● Instructions to follow
Write out the data exactly from its first line onward, ending with the line in which "Valena Allure (распродажа" appears.

[Data entries]
• • •
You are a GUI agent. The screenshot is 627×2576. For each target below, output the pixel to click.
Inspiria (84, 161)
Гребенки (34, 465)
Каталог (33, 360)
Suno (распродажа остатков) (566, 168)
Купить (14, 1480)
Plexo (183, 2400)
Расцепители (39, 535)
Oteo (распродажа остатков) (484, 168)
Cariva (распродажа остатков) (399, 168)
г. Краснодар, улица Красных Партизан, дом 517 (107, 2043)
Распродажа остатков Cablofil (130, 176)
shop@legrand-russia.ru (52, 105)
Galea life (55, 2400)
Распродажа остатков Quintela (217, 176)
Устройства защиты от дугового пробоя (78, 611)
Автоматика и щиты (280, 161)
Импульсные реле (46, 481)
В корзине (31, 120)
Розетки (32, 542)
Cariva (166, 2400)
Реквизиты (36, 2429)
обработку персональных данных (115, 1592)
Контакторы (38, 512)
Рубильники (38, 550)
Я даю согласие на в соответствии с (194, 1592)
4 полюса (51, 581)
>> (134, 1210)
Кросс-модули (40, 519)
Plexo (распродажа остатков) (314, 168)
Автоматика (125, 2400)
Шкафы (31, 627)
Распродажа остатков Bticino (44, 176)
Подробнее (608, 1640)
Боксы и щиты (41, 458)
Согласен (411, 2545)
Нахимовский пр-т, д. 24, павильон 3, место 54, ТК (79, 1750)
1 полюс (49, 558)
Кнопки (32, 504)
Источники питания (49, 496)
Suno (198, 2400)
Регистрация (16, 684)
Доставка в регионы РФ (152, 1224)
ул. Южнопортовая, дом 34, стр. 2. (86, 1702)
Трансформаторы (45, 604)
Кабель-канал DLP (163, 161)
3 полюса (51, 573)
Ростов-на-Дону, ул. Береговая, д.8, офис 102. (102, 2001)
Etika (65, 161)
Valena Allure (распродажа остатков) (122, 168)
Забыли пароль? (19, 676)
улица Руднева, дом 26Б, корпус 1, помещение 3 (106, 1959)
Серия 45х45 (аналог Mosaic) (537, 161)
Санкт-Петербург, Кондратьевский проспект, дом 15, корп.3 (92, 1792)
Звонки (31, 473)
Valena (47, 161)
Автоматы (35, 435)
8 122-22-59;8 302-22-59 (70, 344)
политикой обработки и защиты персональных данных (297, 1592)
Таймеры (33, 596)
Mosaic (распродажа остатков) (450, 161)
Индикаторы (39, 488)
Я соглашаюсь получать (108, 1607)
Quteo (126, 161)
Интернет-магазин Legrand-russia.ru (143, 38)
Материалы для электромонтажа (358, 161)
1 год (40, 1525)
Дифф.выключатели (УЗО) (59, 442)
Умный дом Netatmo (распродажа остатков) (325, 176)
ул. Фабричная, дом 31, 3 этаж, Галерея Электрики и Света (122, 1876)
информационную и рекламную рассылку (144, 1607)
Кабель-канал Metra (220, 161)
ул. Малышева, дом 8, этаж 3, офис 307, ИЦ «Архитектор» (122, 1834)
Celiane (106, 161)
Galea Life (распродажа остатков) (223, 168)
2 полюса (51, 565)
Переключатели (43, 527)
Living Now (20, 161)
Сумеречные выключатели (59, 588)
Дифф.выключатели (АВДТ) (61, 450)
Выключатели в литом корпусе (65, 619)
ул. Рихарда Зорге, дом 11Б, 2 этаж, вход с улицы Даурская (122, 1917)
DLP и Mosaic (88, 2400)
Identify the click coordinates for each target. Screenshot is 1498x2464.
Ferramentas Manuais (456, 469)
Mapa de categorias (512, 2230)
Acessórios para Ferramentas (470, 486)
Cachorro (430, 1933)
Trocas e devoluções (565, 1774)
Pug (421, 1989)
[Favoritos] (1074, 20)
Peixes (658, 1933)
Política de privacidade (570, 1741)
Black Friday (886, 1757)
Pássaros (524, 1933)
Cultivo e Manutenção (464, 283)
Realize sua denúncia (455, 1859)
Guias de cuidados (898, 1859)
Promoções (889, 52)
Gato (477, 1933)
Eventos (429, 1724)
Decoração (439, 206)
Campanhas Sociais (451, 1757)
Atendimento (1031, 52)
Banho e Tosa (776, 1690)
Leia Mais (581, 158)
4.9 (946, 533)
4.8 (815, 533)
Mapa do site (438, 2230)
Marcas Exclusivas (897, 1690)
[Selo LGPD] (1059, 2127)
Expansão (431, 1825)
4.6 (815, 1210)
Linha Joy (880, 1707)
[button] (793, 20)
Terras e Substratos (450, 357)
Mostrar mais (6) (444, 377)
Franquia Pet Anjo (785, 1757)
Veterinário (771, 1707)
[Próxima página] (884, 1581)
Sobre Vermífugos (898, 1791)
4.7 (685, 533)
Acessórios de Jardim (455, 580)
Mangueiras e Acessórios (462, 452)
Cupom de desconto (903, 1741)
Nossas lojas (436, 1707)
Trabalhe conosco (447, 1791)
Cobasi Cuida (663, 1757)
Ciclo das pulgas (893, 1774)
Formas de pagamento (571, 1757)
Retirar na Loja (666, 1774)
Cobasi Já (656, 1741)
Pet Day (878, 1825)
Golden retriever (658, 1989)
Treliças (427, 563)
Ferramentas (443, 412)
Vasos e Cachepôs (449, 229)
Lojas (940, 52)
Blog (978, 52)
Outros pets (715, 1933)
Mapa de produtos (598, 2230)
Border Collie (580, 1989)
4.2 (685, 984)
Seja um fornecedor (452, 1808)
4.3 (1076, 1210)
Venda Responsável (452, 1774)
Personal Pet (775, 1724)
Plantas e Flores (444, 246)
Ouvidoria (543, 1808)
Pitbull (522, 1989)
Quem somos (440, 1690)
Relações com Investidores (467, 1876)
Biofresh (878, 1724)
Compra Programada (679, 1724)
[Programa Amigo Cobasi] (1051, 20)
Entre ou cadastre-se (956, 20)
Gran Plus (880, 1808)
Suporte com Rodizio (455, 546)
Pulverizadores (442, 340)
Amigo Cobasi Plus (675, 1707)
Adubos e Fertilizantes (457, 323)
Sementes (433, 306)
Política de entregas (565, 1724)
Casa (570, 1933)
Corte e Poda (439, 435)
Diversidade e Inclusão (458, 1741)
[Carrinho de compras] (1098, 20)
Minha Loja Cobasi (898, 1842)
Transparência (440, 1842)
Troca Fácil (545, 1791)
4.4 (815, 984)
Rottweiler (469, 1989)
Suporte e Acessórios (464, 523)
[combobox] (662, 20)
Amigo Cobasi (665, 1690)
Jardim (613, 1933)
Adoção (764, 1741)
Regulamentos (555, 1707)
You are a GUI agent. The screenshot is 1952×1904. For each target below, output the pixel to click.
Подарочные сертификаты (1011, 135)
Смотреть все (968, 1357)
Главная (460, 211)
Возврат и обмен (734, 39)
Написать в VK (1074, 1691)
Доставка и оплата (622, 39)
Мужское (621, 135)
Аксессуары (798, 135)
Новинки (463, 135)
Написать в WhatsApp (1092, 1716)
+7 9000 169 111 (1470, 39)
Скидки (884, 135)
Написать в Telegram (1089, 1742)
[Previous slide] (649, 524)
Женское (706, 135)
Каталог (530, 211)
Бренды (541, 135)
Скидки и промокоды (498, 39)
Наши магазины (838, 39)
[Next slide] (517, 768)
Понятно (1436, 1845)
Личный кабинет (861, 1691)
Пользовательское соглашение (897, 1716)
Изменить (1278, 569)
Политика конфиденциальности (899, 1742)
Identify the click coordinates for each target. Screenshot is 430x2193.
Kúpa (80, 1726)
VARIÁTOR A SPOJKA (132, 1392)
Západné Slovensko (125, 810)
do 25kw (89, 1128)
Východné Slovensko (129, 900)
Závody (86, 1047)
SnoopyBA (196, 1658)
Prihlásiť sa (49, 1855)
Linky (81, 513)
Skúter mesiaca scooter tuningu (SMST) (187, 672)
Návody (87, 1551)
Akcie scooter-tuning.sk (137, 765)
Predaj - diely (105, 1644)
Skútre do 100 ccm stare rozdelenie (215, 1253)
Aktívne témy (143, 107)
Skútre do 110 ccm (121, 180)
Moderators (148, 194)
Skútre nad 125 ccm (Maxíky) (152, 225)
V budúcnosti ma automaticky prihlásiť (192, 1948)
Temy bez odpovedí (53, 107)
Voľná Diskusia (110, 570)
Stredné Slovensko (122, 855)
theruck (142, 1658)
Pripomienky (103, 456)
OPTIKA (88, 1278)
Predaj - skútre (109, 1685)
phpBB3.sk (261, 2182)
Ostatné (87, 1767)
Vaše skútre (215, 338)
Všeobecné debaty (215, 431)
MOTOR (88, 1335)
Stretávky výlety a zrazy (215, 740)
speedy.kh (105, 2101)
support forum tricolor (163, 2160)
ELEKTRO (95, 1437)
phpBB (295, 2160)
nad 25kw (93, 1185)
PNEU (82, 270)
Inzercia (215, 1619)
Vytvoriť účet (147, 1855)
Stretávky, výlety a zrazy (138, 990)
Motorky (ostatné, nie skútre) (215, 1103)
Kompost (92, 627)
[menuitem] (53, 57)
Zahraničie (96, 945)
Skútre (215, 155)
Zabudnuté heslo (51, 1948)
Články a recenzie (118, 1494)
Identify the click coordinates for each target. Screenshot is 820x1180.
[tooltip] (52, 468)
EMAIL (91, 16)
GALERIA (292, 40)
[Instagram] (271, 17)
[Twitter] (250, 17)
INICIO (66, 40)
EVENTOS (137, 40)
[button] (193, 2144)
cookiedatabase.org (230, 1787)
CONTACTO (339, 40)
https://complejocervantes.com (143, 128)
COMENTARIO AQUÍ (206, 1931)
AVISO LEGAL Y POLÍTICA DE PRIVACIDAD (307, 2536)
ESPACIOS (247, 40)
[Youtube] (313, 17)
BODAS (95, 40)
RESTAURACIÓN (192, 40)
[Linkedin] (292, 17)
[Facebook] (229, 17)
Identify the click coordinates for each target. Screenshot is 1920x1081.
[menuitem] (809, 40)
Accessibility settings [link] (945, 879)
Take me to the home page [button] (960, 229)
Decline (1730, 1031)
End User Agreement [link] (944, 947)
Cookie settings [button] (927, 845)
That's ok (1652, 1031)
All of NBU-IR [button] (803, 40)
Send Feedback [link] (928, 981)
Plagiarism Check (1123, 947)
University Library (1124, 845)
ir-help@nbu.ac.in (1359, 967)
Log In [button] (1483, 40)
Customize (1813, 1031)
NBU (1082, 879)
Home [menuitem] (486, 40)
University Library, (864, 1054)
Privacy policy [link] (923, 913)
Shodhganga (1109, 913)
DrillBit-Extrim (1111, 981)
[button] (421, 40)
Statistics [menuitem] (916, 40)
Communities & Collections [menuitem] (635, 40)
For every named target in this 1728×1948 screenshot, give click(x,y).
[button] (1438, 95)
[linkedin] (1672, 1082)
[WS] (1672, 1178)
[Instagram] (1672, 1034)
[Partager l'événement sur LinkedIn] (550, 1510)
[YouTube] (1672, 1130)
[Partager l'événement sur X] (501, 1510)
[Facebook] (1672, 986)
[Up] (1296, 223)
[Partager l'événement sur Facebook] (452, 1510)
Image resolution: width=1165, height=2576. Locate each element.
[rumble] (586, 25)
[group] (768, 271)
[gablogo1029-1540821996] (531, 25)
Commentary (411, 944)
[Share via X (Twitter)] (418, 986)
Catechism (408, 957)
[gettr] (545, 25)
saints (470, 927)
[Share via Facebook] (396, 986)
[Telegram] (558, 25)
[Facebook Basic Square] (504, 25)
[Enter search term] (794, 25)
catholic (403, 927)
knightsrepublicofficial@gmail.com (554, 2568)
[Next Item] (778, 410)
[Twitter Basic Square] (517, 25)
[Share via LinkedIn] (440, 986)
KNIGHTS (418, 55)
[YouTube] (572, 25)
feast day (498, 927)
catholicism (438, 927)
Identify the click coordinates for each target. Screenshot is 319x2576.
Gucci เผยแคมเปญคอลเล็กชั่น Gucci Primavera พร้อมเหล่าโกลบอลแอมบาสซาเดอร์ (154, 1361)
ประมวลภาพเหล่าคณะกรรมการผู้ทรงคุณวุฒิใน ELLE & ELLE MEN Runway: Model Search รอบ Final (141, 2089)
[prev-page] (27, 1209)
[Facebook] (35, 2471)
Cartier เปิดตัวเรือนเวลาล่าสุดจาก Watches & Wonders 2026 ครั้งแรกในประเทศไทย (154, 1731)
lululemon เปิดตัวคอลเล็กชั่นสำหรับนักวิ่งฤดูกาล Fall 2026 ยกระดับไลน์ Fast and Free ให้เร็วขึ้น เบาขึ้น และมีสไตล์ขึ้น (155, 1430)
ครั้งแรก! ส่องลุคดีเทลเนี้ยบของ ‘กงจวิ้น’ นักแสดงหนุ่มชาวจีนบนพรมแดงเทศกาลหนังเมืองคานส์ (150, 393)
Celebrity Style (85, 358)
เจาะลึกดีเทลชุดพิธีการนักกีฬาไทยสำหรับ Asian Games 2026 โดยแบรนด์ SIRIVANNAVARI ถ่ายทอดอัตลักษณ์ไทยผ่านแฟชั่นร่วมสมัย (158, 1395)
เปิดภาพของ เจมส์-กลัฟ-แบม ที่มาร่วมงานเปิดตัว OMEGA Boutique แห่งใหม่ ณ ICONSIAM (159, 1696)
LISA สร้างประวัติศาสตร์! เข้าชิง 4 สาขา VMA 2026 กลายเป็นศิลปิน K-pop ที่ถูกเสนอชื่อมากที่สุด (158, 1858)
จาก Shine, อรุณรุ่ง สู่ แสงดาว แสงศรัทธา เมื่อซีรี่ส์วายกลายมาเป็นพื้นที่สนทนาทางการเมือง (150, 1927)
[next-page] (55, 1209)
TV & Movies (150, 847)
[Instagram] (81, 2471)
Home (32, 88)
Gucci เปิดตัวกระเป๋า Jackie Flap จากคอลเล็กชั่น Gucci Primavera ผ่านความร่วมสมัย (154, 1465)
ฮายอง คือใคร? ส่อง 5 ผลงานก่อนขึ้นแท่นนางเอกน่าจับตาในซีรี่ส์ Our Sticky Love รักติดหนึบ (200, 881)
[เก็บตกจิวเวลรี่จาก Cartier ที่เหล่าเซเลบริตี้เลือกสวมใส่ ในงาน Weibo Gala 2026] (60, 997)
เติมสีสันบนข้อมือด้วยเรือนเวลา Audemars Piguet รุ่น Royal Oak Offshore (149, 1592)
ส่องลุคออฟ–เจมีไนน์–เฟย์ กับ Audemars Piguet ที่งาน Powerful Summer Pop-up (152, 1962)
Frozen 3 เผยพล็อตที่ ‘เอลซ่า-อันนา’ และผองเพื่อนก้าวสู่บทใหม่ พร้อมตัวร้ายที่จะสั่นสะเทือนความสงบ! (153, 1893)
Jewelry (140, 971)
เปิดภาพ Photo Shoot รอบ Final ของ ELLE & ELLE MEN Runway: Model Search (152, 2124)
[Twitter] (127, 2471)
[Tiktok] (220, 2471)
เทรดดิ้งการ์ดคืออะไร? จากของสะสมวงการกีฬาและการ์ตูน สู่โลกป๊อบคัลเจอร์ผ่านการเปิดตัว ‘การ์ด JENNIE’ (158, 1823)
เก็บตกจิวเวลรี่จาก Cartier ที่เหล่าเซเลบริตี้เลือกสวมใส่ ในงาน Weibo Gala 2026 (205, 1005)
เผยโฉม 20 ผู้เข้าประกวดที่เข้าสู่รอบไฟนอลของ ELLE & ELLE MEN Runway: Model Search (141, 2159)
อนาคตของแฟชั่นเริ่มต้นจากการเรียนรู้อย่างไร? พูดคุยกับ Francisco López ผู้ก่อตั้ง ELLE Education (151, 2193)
• • •
● Answer space
You are a GUI agent. The screenshot is 627×2576. For each target below, output the pixel to click.
Inspiria (84, 161)
Гребенки (34, 465)
Каталог (33, 360)
Suno (распродажа остатков) (566, 168)
Купить (14, 1480)
Plexo (183, 2400)
Расцепители (39, 535)
Oteo (распродажа остатков) (484, 168)
Cariva (распродажа остатков) (399, 168)
г. Краснодар, улица Красных Партизан, дом 517 (107, 2043)
Распродажа остатков Cablofil (130, 176)
shop@legrand-russia.ru (52, 105)
Galea life (55, 2400)
Распродажа остатков Quintela (217, 176)
Устройства защиты от дугового пробоя (78, 611)
Автоматика и щиты (280, 161)
Импульсные реле (46, 481)
В корзине (31, 120)
Розетки (32, 542)
Cariva (166, 2400)
Реквизиты (36, 2429)
обработку персональных данных (115, 1592)
Контакторы (38, 512)
Рубильники (38, 550)
Я даю согласие на в соответствии с (194, 1592)
4 полюса (51, 581)
>> (134, 1210)
Кросс-модули (40, 519)
Plexo (распродажа остатков) (314, 168)
Автоматика (125, 2400)
Шкафы (31, 627)
Распродажа остатков Bticino (44, 176)
Подробнее (608, 1640)
Боксы и щиты (41, 458)
Согласен (411, 2545)
Нахимовский пр-т, д. 24, павильон 3, место 54, ТК (79, 1750)
1 полюс (49, 558)
Кнопки (32, 504)
Источники питания (49, 496)
Suno (198, 2400)
Регистрация (16, 684)
Доставка в регионы РФ (152, 1224)
ул. Южнопортовая, дом 34, стр. 2. (86, 1702)
Трансформаторы (45, 604)
Кабель-канал DLP (163, 161)
3 полюса (51, 573)
Ростов-на-Дону, ул. Береговая, д.8, офис 102. (102, 2001)
Etika (65, 161)
Valena Allure (распродажа остатков) (122, 168)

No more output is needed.